A study which reflected the kind of reading that medical students in Taiwan are required to do, Hsu’s (2013) study involved a 15-million-word corpus of 155 Medical textbooks in 31 subject areas and Nation’s (2006) BNC lists. A key focus for the Hsu (2013 study is a gap between semi-technical and highly technical vocabulary in Medicine, particularly for medical students in the Taiwanese context. Because a large number of lexical items in the Medical corpus occurred outside the first 14,000 words of the BNC (the lists were available only up to 14,000 at the time of this study), Hsu (2013 p. 467) selected lexical items that occurred outside the first 3,000 words of the BNC lists (Nation, 2006), across more than half the 31 subject areas of her corpus and a frequency of over 800 occurrences. Some of the high frequency items in this word list are diagnosis, renal and syndrome.

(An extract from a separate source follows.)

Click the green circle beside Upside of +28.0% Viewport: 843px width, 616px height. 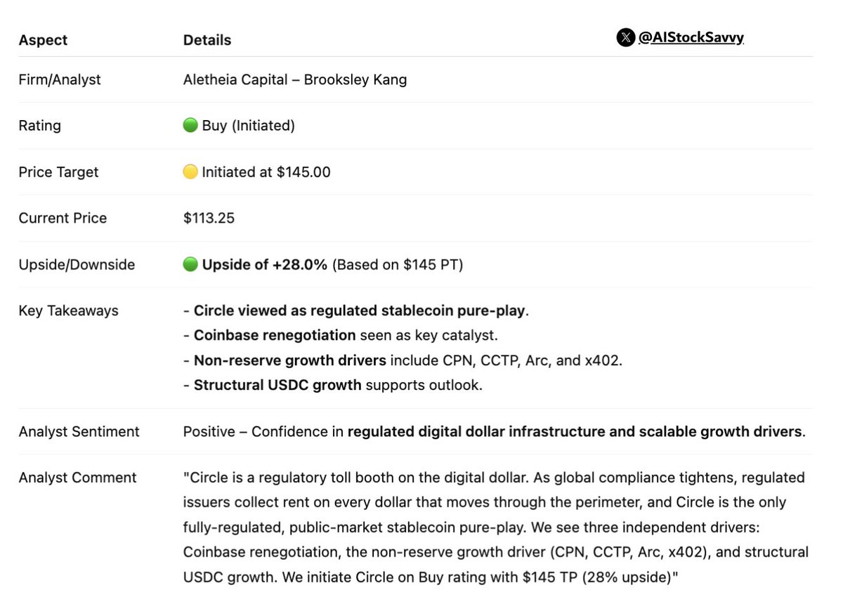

An example of a medical study which focuses on one subject area is Fraser’s (2007, 2009) research into the vocabulary of Pharmacology, drawing on a 185,000 corpus of 51 research articles from six main areas of the field. The resulting Pharmacology Word List contained 601 word families which covered 12.91% of the corpus (examples include abnormality, mutation, plasma, saline, and toxicity). Fraser (2007) also developed lists of abbreviations and acronyms for Pharmacology. Grabowski (2015) also looked into pharmaceutical lexis using a corpus, concentrating on multiword units (see Chapter 4).

This section has focused on studies in specialised vocabulary in Medicine, using various approaches to extract lexis from corpora. This research can be particularly challenging for researchers who do not have medical training, especially when there are high frequency words which have a medical meaning that only in the medical context (Hsu, 2013). Examples of such specialised vocabulary include susceptible to colds, tear duct, anesthesia induction agents, dilate pupils and cerebrospinal fluid (Hsu, 2013, p. 467).